Thursday, May 9, 2013

This Argument is a Little Bit Gay


Here’s an old salvo making new rounds in the anti-homophobia multi-media campaign…When Did You Choose to be Straight?
 

The point is to get straight people to think about when they chose their sexual orientation. By illustrating that heterosexuals never did choose their sexual orientation, the same must be true of homosexuals. If that’s the case, homosexuals cannot and should not be blamed or ostracized for who they are. (Ironically, the people who think this is an effective argument at the same time feverishly cling to the concept of Free Will. But, whatever.)

While I do not think anyone besides a Scientologist should be blamed for their sexual orientation, I do think this “simple question” that portends to be some kind of panacea for homophobia is not the ingenious argument everyone seems to think it is. This is because it is quite easy to imagine someone who is otherwise heterosexual to choose a long term sexual partner of the same gender. [We’ll disregard solitary instances of homosexual behavior as “experimenting,” especially for women since that’s really hot.] I can easily imagine someone with a long history of physical or mental abuse by an opposite sex partner switching teams, so-to-speak. I can also use myself as an example: Given a do-or-die choice between partnering with another man or a 400lbs Samoan woman, I’m probably going to choose partnering with a man because a 400lbs Samoan women is much less likely to turn me on than another man. (Naturally, this all assumes the man is a good-looking billionaire philanthropist with mommy-issues who flies his own helicopter.) Of course, this might raise the question of whether the person who switches teams is actually a homosexual, but only if one thinks narrow definitions trump real world actions. Such a person may be bisexual, but such definitions obscure the point seeing how bisexuals have been maligned almost as much as homosexuals throughout history. But I digress…Not every heterosexual who may have been abused in some fashion might be tempted to switch teams, but I’m quite sure it’s happened more than one time. I’m not saying it happens more often than people born with an inclination towards their preference in partners, just that it does happen.

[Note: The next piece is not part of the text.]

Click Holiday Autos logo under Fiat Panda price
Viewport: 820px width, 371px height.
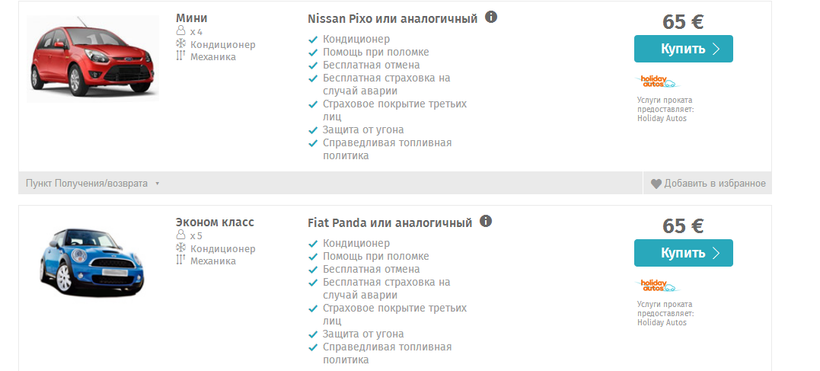click(x=658, y=286)
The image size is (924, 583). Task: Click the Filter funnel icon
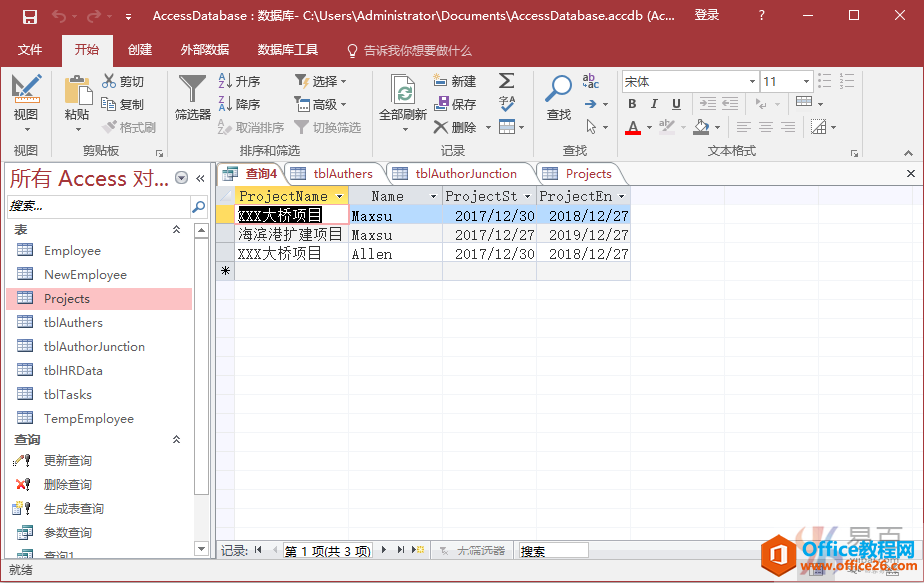point(192,90)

I realize my hypothesis can only remain as such because it is too difficult to empirically verify. While scores of homosexuals could be interviewed as to whether they chose homosexuality or homosexuality chose them, we couldn’t be sure – without elaborate brain monitoring – that such interviewees weren’t lying. Besides, any fundamental theist worth their salt will tell you all homosexuals are liars, so what’s the point of conducting a study? (I’m not singling out homosexuals as liars, it’s just that everyone lies, especially fundamental theists.) We cannot verify exactly how many times people are “born” gay. Does it matter, though?

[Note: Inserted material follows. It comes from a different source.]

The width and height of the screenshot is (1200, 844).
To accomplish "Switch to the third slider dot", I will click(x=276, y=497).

I do believe asking people when they chose to be heterosexuals is a good way of demonstrating that it is possible that homosexuals never had a say in whom they find attractive. Such a demonstration may advance the idea that homosexuality is not a highly unusual anomaly, but to what end? Such a demonstration doesn’t do much to defeat a passionate homophobe since the demonstration doesn’t address the societal or moral implications of a homosexual acting upon their impulses, even if those impulses are natural. It may be shown that homosexuality may be a natural inclination for a certain percentage of the population but that doesn’t mean accepting homosexuals is necessarily good for society. That’s an entirely different argument.

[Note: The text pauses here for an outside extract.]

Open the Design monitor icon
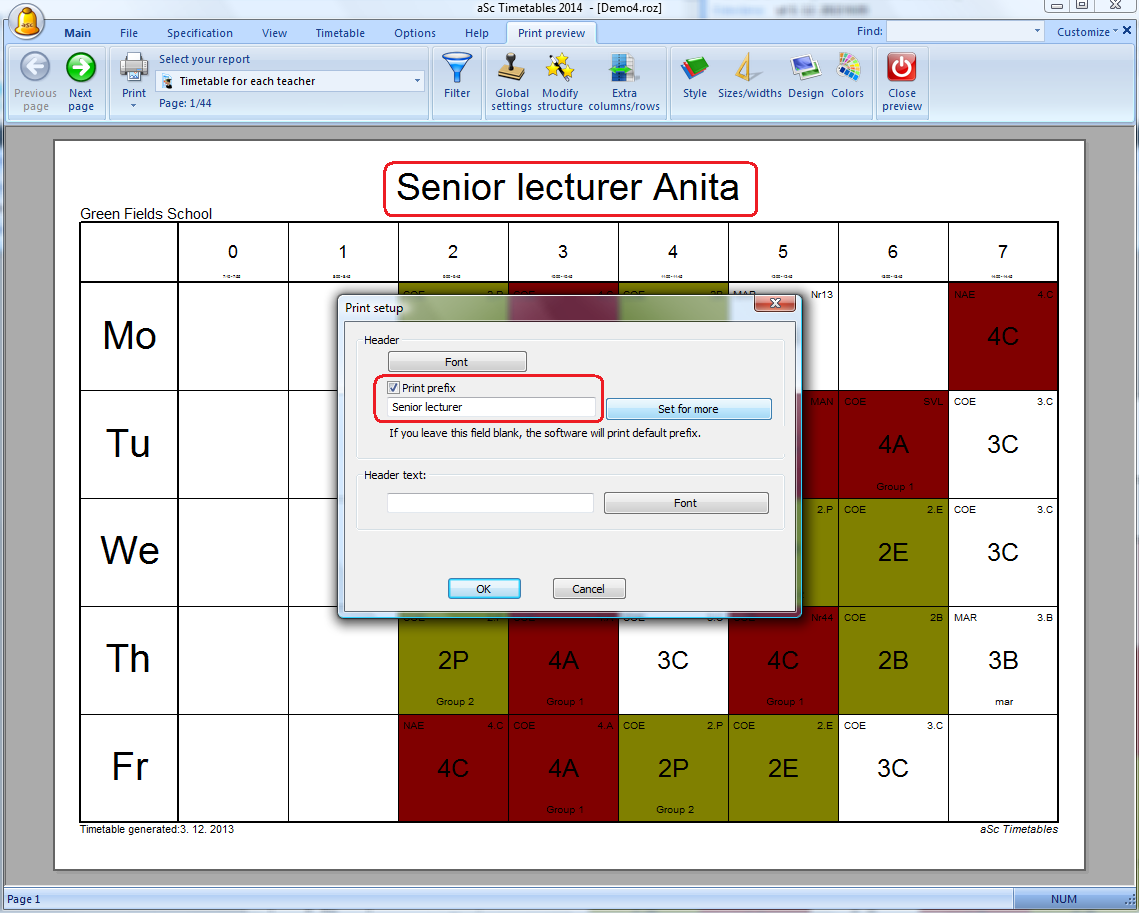This screenshot has height=913, width=1139. pos(805,69)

I do understand that by getting people to consider homosexuality as something not completely unnatural is a stepping stone towards discussing the real issue, such as I have just posed it. I do giggle a little bit though like Harvey Fierstein imagining La Cage aux Folles in IMAX 3D when people take this homosexuality-is-normal argument as the killing blow (no pun intended) against homophobia. The argument is just a baby step towards the greater discussion and if one can’t see the argument as only a baby step, they’re in no position to tell you why there’s a pot of gold at the end of the rainbow.